• [EXCERPTED TEXT]
________________________
"Let books be your dining table, / And you shall be full of delights. / Let them be your
mattress,/
And you shall sleep restful nights" (St. Ephraim the Syrian).


Wednesday, March 11, 2015

Jean Vanier on Loving Human Beings

Normally I find Canadian nationalism utterly risible, and a long time ago I developed an allergy to the pathetically passive-aggressive boosterism that some Canadians use (what is the current and apt portmanteau? "humblebragging"?) to try to prove their worth in the face of superior cultures. But in at least one instance, I am glad indeed to share the same terre de nos aïeux with this year's Templeton Prize winner, Jean Vanier. Axios!

I think I first heard Vanier (who has a lovely and lyrical speaking voice) during his 1998 Massey Lecture, and thereafter began to read him. I have remained haunted by this man's life and work for he is an example to all of us, but especially those of us who endanger our faith and humanity by being academics. Descended from a famously distinguished and much-decorated vice-regal family of deep Christian faith, Vanier could have had a conventional academic career, for which he received a doctorate in Paris. But truly here is a man who has heeded and embodied that famous Evagrian dictum that Eastern Christians are forever quoting to each other: the "theologian" is a man of prayer, of service, and of love. All the degrees in the world matter not a whit if you have not love, especially for the most unlettered and unloved of people, including, in Vanier's case, those "handicapped" people otherwise condemned to be warehoused away.

Vanier, appalled at such treatment, founded the now widespread international movement L'Arche, with 147 communities in 35 countries. L'Arche puts Christian hospitality into action, creating houses where "handicapped" people can love and be loved. Early on he helped me understand one thing clearly: people involved with serving others can often be prone to a kind of paternalism in thinking of themselves as only the givers, but in fact they often receive back far more than we give, and far more important gifts too. Moreover, Vanier, together with Henri Nouwen, helped me to realize that all of us are "wounded healers" and we need to be open to receiving from others even as we need also to be able to give. Vanier's life of heroic virtue shows us the wisdom that Charles Ryder utters in Evelyn Waugh's Brideshead Revisited: "to know and love one other human being is the root of all wisdom."
________________________
• [MATERIAL PROVIDED]
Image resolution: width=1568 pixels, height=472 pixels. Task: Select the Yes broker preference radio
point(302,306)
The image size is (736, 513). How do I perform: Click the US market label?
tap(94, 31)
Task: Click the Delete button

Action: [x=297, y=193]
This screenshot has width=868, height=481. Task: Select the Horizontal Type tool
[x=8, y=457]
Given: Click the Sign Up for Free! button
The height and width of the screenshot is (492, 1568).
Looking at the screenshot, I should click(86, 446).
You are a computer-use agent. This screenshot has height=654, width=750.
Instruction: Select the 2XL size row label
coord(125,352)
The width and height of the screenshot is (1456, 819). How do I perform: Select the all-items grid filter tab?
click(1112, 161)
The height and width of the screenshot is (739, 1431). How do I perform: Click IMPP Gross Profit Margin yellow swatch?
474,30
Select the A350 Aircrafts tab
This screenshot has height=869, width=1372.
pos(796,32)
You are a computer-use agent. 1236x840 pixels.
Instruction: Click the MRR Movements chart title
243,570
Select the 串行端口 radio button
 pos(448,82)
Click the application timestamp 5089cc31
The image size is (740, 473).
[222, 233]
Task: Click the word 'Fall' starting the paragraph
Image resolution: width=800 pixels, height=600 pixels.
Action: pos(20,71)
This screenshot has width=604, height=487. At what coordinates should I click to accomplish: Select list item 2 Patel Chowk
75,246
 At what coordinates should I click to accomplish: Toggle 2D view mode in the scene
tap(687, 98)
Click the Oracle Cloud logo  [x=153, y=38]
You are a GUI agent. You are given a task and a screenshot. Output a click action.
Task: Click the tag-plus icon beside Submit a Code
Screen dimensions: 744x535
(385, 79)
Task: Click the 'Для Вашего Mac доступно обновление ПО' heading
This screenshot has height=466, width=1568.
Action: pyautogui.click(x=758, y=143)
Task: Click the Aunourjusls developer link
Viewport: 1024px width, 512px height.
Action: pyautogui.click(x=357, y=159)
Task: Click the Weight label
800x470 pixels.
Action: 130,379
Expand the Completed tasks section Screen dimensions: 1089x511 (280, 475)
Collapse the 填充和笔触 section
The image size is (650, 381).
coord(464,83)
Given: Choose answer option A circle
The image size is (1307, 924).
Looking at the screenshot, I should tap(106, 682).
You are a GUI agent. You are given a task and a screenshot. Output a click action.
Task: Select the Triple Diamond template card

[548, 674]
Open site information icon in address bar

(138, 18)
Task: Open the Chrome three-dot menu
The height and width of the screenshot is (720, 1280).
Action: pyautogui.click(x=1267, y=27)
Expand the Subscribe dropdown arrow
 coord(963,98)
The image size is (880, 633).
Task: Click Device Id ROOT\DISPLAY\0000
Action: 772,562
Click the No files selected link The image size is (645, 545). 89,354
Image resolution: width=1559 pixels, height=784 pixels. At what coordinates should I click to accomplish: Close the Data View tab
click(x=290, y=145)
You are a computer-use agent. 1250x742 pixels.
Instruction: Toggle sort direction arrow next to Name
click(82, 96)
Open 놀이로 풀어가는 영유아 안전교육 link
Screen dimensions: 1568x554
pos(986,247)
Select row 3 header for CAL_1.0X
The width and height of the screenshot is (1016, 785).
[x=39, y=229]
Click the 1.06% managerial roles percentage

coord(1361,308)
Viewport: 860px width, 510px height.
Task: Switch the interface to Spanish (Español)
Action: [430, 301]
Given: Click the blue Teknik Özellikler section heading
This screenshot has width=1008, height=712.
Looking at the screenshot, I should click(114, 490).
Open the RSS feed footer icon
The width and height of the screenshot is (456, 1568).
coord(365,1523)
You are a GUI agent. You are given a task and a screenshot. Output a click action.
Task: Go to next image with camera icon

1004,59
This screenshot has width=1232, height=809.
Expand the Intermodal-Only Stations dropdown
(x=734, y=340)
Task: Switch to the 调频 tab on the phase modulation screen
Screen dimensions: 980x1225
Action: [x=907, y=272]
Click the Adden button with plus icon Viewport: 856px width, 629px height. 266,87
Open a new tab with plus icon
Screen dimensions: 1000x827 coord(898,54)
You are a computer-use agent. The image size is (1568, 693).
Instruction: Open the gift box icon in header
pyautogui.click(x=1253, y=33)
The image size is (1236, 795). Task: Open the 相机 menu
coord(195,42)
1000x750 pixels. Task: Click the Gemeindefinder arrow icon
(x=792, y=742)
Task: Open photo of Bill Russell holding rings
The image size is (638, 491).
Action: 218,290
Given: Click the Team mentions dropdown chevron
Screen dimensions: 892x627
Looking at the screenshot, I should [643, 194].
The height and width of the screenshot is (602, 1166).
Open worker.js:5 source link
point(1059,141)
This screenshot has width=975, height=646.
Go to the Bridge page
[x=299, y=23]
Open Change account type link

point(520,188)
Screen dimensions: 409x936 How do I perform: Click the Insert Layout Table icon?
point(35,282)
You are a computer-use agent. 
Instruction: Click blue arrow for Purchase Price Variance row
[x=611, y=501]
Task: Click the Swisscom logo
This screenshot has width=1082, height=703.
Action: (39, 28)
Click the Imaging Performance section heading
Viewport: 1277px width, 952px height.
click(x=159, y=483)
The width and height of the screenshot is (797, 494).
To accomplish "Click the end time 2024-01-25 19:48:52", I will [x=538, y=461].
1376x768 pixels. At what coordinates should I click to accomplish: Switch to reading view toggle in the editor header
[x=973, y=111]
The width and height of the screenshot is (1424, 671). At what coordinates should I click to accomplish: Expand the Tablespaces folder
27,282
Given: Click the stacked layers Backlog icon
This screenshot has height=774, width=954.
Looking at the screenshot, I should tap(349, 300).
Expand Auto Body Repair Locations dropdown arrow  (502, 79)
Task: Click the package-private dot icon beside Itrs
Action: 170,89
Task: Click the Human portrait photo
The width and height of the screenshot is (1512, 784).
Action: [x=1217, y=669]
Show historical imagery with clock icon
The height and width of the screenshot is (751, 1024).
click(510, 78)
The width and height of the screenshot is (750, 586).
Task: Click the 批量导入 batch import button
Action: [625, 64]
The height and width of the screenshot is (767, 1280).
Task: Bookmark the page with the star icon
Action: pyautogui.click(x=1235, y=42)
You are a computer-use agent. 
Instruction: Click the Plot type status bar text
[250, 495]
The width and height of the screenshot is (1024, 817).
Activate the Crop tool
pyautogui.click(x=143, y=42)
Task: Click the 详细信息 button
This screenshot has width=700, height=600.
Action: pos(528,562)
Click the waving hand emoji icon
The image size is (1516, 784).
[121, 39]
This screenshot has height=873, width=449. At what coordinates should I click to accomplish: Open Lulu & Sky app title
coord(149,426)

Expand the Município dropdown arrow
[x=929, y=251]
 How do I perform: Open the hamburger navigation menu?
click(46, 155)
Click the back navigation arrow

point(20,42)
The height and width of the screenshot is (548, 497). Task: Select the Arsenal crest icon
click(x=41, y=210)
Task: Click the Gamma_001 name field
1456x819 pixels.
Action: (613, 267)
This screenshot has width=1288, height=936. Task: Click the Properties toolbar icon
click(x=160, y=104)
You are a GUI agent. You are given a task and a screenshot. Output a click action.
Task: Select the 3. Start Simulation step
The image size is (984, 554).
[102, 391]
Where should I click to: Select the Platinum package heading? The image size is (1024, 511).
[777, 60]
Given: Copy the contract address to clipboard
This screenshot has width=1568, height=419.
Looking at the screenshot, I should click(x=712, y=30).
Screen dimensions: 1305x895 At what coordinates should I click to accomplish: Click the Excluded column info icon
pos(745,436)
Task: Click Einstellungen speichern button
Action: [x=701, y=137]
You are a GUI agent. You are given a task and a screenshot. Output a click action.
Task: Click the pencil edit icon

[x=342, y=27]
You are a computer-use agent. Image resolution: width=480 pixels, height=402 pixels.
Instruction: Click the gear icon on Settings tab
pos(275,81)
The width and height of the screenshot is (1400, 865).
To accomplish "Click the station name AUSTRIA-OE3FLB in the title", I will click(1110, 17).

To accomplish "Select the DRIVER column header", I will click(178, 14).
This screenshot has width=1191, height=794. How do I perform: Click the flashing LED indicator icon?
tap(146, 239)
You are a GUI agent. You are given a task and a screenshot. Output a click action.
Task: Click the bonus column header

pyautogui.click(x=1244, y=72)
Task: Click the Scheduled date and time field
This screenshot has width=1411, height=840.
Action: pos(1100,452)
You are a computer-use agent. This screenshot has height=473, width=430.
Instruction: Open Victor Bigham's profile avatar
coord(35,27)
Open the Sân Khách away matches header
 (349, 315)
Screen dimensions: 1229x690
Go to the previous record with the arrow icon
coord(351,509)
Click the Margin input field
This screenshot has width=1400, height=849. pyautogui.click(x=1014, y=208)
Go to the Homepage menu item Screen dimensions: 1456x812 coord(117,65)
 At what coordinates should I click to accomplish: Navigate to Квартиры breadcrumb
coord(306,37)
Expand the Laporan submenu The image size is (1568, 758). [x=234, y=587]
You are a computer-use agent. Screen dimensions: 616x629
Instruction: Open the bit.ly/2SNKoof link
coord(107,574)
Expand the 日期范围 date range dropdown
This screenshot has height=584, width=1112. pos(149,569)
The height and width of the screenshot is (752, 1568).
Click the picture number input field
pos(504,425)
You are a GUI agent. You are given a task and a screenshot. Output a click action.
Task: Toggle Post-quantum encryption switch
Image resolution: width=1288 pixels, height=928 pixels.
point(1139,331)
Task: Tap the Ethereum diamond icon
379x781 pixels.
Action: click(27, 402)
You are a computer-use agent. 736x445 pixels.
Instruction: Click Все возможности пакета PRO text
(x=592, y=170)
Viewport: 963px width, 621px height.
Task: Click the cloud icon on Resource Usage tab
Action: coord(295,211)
________________________
• [EXERCISE DETAILS]
In the post on Jean Vanier above, give the part that opens with the words "Jean Vanier on" and closes with "Jean Vanier. Axios!" again, switching "allergy" to "aversion".

• [EXERCISE SOLUTION]
Jean Vanier on Loving Human Beings

Normally I find Canadian nationalism utterly risible, and a long time ago I developed an aversion to the pathetically passive-aggressive boosterism that some Canadians use (what is the current and apt portmanteau? "humblebragging"?) to try to prove their worth in the face of superior cultures. But in at least one instance, I am glad indeed to share the same terre de nos aïeux with this year's Templeton Prize winner, Jean Vanier. Axios!